**Explore the material**:
• a. In the review of Down the Road, which actor plays the serial killer William Reach?
• b. According to the review of Down the Road, why is it inspiring to watch a company like InHouse Theatre emerge from Lab? Answer in one to three sentences.
• c. Write out everything from "InHouse Theatre is" down to "before the show." in the review of Down the Road.

**Page extract**:
######
InHouse Theatre is a company birthed from Lab, a performing arts group rooted in individual initiative, void of designated "teachers," spearheaded by Raphael Sbarge. It's inspiring to watch companies emerge this way because usually everyone on board is in it to win it and willing to go above and beyond to simply put in the work, something that can be unfortunately lacking in other auditioned theatre groups. InHouse also keeps a tradition of putting on site-specific pieces. You purchase a ticket to the production and you know the general neighborhood the performance will take place in, but they don't send you the address until two days before the show.
This weekend, three of my favorite champions of the American theatre joined me for InHouse's production of Down the Road by Lee Blessing. Candace the actor, her husband Patrick the engineer and Ashley, the theatrical agent. Candace, Pat and I were already InHouse fans, having visited their last production of Dinner With Friends by Donald Margulies at the historic Moncado Mansion in West Adams earlier in the fall. After having such a wonderful time at that show, we were looking forward to this new experience and sharing the world of InHouse with Ashley.
At the space somewhere in the Hollywood area (around Santa Monica & Western) about fifty or so patrons were packed next to each other amongst two arrangements of seats facing each other in the playing space. Physically it was simultaneously special and uncomfortable, which worked in favor of this storytelling. We could not always see everything from where we were sitting, but I think that also worked to the style's advantage. To our left was the interrogation room at a penitentiary. To our right was a seedy motel room, theatrically geographically not far from the jail. The story revolves around Iris (Elizabeth Schmidt) and Dan Henniman (Rob Welsh), two investigative nonfiction writers, currently working on completing a memoir/"why I did it" novel about serial killer William Reach (Bryce McBratnie). As they continue to question the motives and background of Reach, the strength of their marriage is also questioned. Power shifts as we begin to contemplate the lengths someone will take to be unforgettable.
McBratnie is excellent as the murderer/killer. When we were first introduced to his character as he interviewed with Dan at the table, I was caught off guard. He was calm, patient, relaxed and had a great disposition. He was amiable, almost chipper. Charming. I wrote down, "I don't know if this approach is going to work." But his eye contact was unyielding, as my companions would later agree with this observation. And the willingness and near delight he found in elaborating on the gruesome acts he inflicted on 19+ women allowed for a terrifying gradual reveal of just how messed up the character is. Just, this actor did a really nice job, very honest energy. As a whole, through Drew Rausch's innovative direction, the actors succeed captivating us in the scenes with them so intently, that all it took for a large percentage of the audience to jump in their seats was a committed bang of the cuffs against the iron table.
Personally, the Dinner With Friends experience was more my cup of tea: Donald Margulies writing and French 75s on the porch of a historic home where one of my favorite TV shows was filmed. But this production changed me because it introduced me to Lee Blessing's honest, yet pensive writing style (this play is a part of a three show cycle/collection) and as an audience member, gave me some of the necessary feels to formulate intimate, site-specific pieces with my company in the future. I like the direction this company is moving in and I look forward to seeing what they do next.
InHouse's Down the Road runs in Hollywood for a limited number of performances through May 7. Go for the convict. He'll make you squirm in your seat and sometimes he'll give you no choice but to look away. A challenging production put up by one of my favorite indie theatre companies in LA; check it out before it's too late!
######
**Listed records**:
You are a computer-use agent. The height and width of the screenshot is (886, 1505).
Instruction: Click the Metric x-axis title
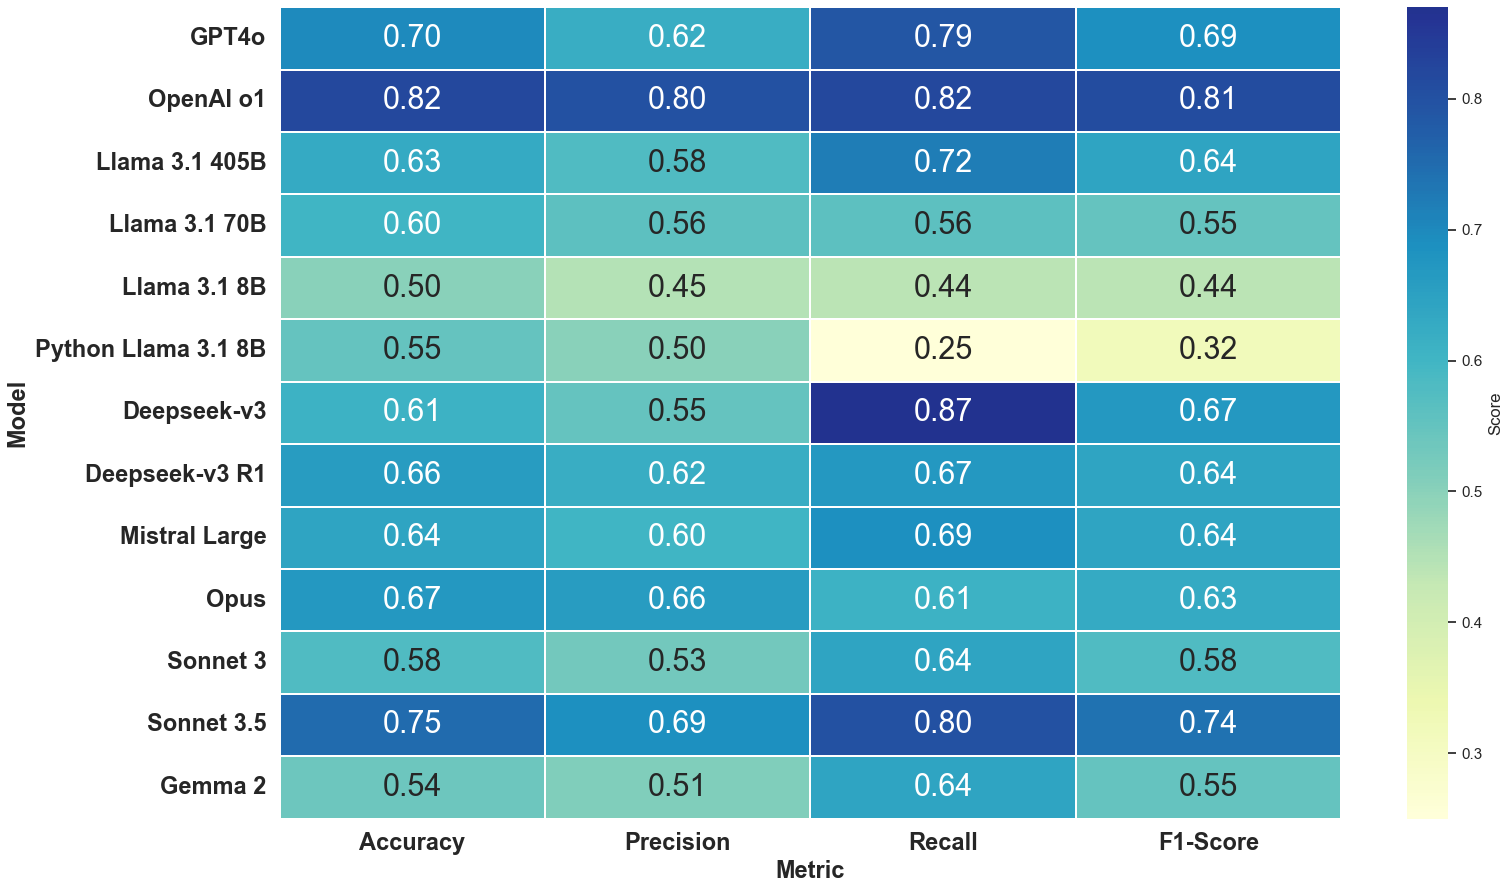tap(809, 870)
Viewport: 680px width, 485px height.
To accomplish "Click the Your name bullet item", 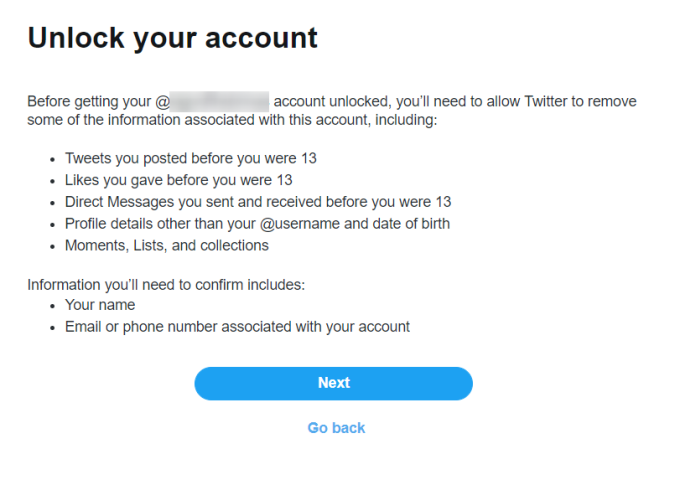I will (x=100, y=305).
######
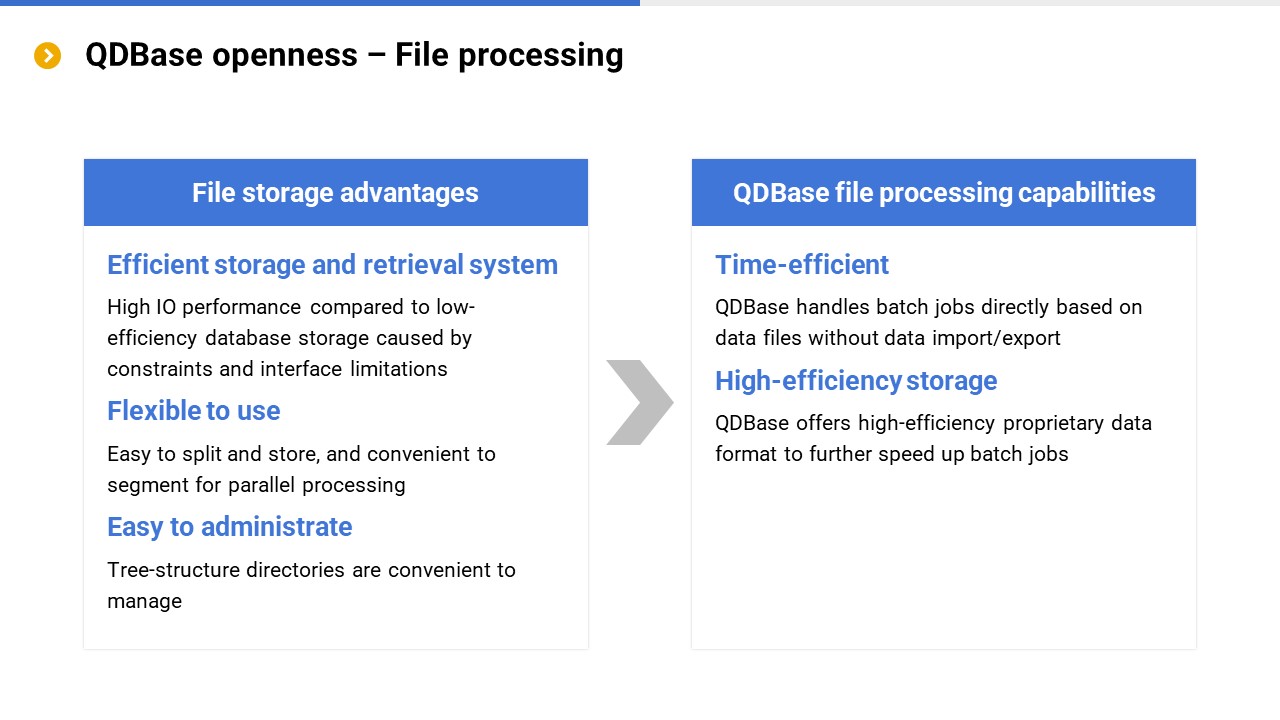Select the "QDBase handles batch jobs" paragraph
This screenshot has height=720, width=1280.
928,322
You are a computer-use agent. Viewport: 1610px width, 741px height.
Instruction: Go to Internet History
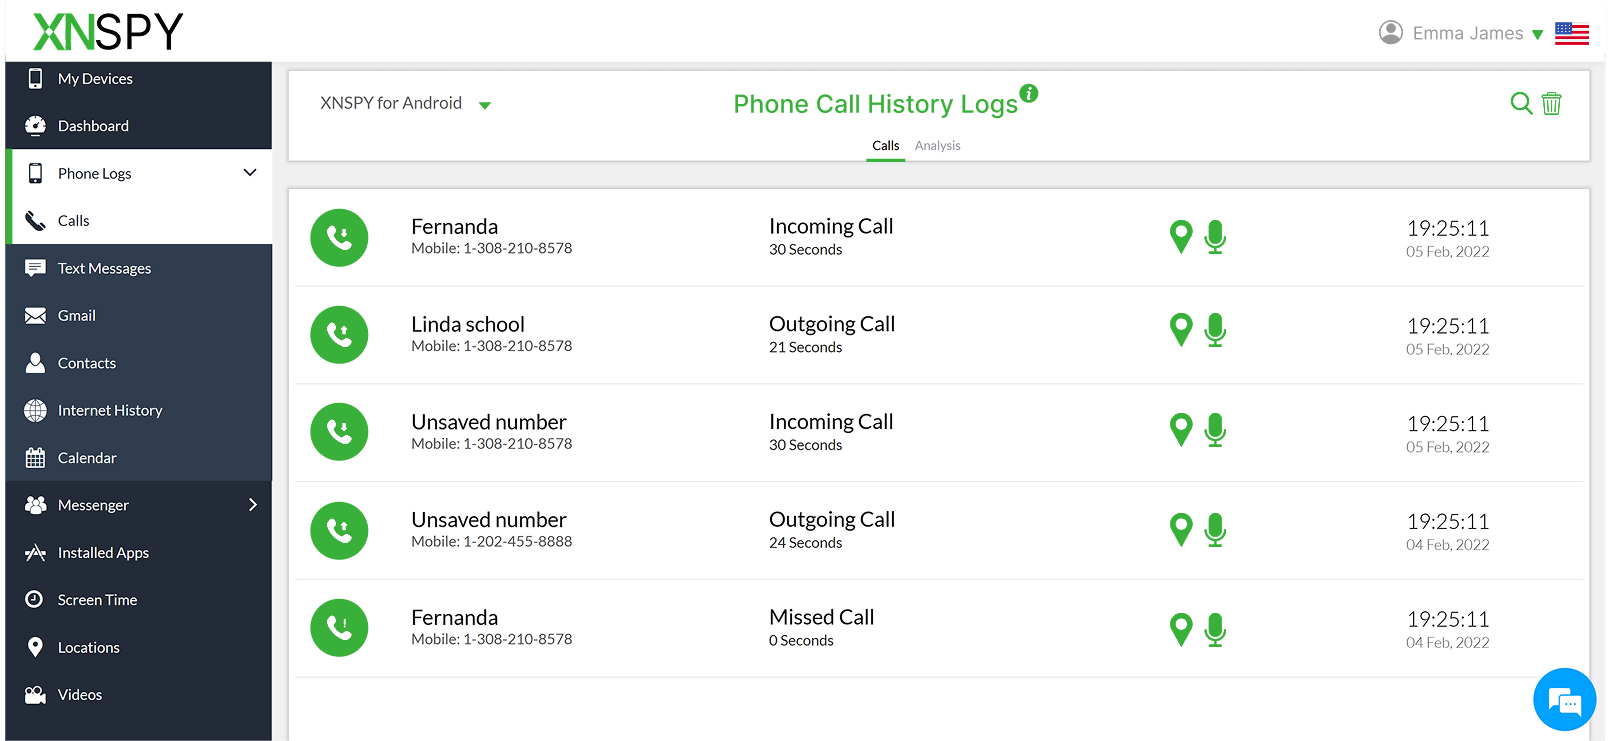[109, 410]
######
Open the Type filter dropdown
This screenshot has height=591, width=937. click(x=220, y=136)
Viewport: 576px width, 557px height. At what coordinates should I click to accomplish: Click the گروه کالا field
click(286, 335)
######
**Answers by item**:
• a. Bryce McBratnie plays William Reach.

• b. It is inspiring because in companies that emerge this way, usually everyone on board is in it to win it and willing to go above and beyond to put in the work. That commitment can be lacking in other auditioned theatre groups.

• c.
InHouse Theatre is a company birthed from Lab, a performing arts group rooted in individual initiative, void of designated "teachers," spearheaded by Raphael Sbarge. It's inspiring to watch companies emerge this way because usually everyone on board is in it to win it and willing to go above and beyond to simply put in the work, something that can be unfortunately lacking in other auditioned theatre groups. InHouse also keeps a tradition of putting on site-specific pieces. You purchase a ticket to the production and you know the general neighborhood the performance will take place in, but they don't send you the address until two days before the show.